• Burns · Nov 2018

    Review

    Skin xenotransplantation: Historical review and clinical potential.

    • Takayuki Yamamoto, Hayato Iwase, Timothy W King, Hidetaka Hara, and Cooper David K C DKC Xenotransplantation Program, Department of Surgery, University of Alabama at Birmingham, Birmingham, AL, USA. Electronic address: dkcooper@uabmc.edu..
    • Xenotransplantation Program, Department of Surgery, University of Alabama at Birmingham, Birmingham, AL, USA.
    • Burns. 2018 Nov 1; 44 (7): 1738-1749.

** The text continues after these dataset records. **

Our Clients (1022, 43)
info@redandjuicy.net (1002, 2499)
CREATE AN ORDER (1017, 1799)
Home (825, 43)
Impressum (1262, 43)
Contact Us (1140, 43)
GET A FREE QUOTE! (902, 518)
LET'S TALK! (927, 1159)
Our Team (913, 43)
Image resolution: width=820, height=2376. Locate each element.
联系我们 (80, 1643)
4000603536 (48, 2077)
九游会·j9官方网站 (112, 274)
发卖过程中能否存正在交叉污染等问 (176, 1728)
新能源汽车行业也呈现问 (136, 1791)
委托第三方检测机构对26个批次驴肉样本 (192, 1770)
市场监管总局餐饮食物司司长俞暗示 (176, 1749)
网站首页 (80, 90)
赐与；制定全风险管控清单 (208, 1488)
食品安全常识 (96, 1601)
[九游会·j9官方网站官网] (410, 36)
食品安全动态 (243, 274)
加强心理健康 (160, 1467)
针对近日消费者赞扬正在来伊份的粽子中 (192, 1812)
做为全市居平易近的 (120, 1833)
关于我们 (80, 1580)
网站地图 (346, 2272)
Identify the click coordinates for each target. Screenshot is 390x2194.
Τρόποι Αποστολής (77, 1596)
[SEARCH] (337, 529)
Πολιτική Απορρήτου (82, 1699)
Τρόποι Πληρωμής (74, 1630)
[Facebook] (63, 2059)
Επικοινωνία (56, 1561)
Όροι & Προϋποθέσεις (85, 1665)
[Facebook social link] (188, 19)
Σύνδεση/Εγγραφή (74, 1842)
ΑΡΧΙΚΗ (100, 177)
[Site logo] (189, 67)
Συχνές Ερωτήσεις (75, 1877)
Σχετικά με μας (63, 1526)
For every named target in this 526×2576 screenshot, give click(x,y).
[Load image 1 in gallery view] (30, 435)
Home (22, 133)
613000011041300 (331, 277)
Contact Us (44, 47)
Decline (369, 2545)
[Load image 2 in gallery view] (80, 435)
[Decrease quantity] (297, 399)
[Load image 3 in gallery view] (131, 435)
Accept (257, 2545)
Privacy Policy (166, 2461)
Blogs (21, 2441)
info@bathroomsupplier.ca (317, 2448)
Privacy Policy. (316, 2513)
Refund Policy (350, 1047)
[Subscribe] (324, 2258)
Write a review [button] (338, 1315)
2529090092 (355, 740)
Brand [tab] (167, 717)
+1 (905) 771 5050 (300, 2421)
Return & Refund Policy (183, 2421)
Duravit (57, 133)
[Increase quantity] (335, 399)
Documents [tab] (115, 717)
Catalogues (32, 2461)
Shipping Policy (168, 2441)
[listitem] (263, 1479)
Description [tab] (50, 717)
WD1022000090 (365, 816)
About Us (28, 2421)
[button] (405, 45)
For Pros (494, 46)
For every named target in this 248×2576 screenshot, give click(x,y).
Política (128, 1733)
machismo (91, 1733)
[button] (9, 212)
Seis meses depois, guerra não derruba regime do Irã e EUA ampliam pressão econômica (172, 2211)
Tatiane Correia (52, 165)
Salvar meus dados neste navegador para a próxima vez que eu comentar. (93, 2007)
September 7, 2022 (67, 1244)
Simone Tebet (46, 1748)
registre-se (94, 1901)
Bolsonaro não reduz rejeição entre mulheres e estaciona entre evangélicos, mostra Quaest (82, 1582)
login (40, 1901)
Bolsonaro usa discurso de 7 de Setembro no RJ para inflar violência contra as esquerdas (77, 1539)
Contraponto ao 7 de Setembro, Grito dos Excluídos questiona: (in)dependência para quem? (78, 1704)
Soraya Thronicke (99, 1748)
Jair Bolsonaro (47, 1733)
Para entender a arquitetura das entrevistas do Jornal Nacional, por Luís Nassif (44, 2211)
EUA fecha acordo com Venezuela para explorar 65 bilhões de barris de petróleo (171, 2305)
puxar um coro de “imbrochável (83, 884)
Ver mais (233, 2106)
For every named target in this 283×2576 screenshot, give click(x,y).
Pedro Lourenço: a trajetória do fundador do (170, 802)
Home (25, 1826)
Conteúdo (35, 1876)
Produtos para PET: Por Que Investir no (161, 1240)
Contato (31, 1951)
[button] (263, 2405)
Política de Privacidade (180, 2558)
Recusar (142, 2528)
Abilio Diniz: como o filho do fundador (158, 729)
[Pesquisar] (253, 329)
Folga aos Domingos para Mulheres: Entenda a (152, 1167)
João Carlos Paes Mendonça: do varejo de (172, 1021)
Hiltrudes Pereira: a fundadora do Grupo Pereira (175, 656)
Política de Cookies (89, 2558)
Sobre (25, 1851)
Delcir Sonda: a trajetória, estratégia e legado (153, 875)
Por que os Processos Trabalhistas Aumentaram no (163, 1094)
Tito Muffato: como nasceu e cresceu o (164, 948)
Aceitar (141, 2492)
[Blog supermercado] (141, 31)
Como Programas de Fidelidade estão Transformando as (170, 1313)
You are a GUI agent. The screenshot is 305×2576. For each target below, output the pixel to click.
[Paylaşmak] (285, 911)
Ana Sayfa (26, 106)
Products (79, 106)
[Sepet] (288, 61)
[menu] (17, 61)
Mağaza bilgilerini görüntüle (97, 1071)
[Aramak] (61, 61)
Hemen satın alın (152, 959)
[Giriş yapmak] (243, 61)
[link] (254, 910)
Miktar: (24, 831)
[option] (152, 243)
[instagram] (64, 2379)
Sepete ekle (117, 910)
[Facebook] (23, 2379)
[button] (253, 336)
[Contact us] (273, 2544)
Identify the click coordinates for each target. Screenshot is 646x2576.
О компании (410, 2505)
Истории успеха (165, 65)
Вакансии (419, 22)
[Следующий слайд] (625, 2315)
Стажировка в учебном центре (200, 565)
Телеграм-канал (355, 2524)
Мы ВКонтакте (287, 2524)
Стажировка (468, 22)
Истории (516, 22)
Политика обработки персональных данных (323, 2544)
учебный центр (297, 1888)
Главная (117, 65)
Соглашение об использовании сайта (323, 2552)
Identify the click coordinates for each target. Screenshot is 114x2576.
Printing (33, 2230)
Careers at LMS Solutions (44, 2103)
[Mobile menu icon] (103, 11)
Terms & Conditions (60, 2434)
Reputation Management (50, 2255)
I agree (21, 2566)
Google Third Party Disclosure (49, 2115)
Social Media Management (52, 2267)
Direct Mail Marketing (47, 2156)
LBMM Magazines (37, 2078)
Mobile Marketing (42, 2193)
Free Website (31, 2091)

    AbstractHalf a million patients in the USA alone require treatment for burns annually. Following an extensive burn, it may not be possible to provide sufficient autografts in a single setting. Pig skin xenografts may provide temporary coverage. However, preformed xenoreactive antibodies in the human recipient activate complement, and thus result in rapid rejection of the graft. Because burn patients usually have some degree of immune dysfunction and are therefore at increased risk of infection, immunosuppressive therapy is undesirable. Genetic engineering of the pig has increased the survival of pig heart, kidney, islet, and corneal grafts in immunosuppressed non-human primates from minutes to months or occasionally years. We summarize the current status of research into skin xenotransplantation for burns, with special emphasis on developments in genetic engineering of pigs to protect the graft from immunological injury. A genetically-engineered pig skin graft now survives as long as an allograft and, importantly, rejection of a skin xenograft is not detrimental to a subsequent allograft. Nevertheless, currently, systemic immunosuppressive therapy would still be required to inhibit a cellular response, and so we discuss what further genetic manipulations could be carried out to inhibit the cellular response.Copyright © 2018 Elsevier Ltd and ISBI. All rights reserved.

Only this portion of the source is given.